WHAT TO DO ::
1. Using the reorganization passage, decide whether each statement agrees with it, and answer yes or no while quoting the deciding words: (a) The Bankruptcy Court confirmed the Fifth Amended Plan on August 31, 2010. (b) The Debtors filed the Fifth Amended Plan on October 1, 2010. (c) The Senior Notes stayed outstanding once the plan took effect.
2. Carry on the reorganization passage from the point where it stops.

SELECTED TEXT ::
* Begin *
Item 6 of the Original Schedule 13D is hereby supplemented by adding the following at the end
thereof:
On August 27, 2010, the Debtors filed with the Bankruptcy Court a Fifth Amended Joint Plan of
Reorganization (the Fifth Amended Plan) pursuant to the Bankruptcy Code. The Fifth
Amended Plan reflects certain corrections, clarifications, immaterial changes and resolutions of
objections to plan confirmation. On August 31, 2010, the Bankruptcy Court entered an order
confirming the Fifth Amended Plan.
October 1, 2010 (the Effective Date), the Issuer consummated its reorganization under the
Bankruptcy Code, the Fifth Amended Plan became effective and the issuer emerged from chapter 11
bankruptcy protection. Upon the Fifth Amended Plan becoming effective, among other transactions,
(i) all of the Issuers equity securities outstanding prior to the Effective Date were cancelled,
(ii) each of the Issuers 7% Senior Notes due 2014, 8 1/4% Senior Notes due 2010, and 12 1/4%
Senior Notes due 2010 (collectively, the Senior Notes) were cancelled as well and (iii)
* End *
INFORMATION SHOWN ::
* Begin *
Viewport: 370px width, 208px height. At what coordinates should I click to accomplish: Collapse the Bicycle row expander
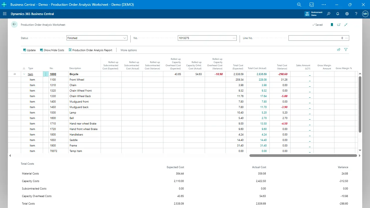(24, 74)
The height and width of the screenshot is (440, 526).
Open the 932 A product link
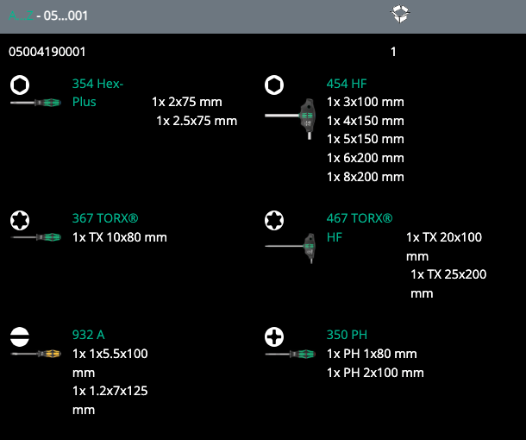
* End *
RESULTS IN ORDER ::
1.
(a) Yes: "On August 31, 2010, the Bankruptcy Court entered an order confirming the Fifth Amended Plan."
(b) No: "On August 27, 2010, the Debtors filed with the Bankruptcy Court a Fifth Amended Joint Plan of Reorganization"
(c) No: "(collectively, the Senior Notes) were cancelled as well"

2.
the Issuer issued new equity securities. On the Effective Date and pursuant to the Fifth Amended
Plan, the Issuer issued (i) up to 1,020,408 shares of New Common Stock to holders of the Issuers
Shares outstanding prior to the Effective Time (the Old Common Stock), (ii) 2,500,000
shares of New Common Stock to the holders of the Senior Notes, (iii) up to 1,577,951 Old Equity
Warrants to the holders of the Issuers Old Common Stock, (iv) 2,355,000 Guaranty Warrants to the
holders of certain Senior Notes, and (v) 1,666,667 shares of New Common Stock to certain of the
Issuers officers, directors, and employees. The shares of New Common Stock and the Plan Warrants
issued as described in this paragraph were issued pursuant to Section 1145 of the Bankruptcy Code,
which generally exempts the offer and sale of securities under a plan of reorganization from
registration under Section 5 of the Securities Act of 1933, as amended (the Securities
Act), and state laws if certain requirements are satisfied. As a result, the New Common Stock
and the Plan Warrants issued as described in this paragraph generally may be resold without
registration under the Securities Act, unless the seller is an underwriter with respect to those
securities as defined by Section 1145(b)(1) of the Bankruptcy Code. The above summary of the
material terms of the rights offering is qualified in its entirety by reference to the text of the
Fifth Amended Plan, a copy of which is included as Exhibit 2.1 to the Issuers Current Report on
Form 8-K filed on September 7, 2010.
On the Effective Date, pursuant to the Equity Commitment Agreement and the Fifth Amended Plan, the
Issuer issued 45,145,000 shares of New Common Stock to certain investors in a private offering
exempt from registration under the Securities Act. These shares were offered and sold only to
accredited investors (as defined by Rule 501 under the Securities Act), and have not been
registered under the Securities Act or the securities laws of any other jurisdiction. As a result,
these shares constitute restricted securities (as defined by Rule 144 under the Securities Act)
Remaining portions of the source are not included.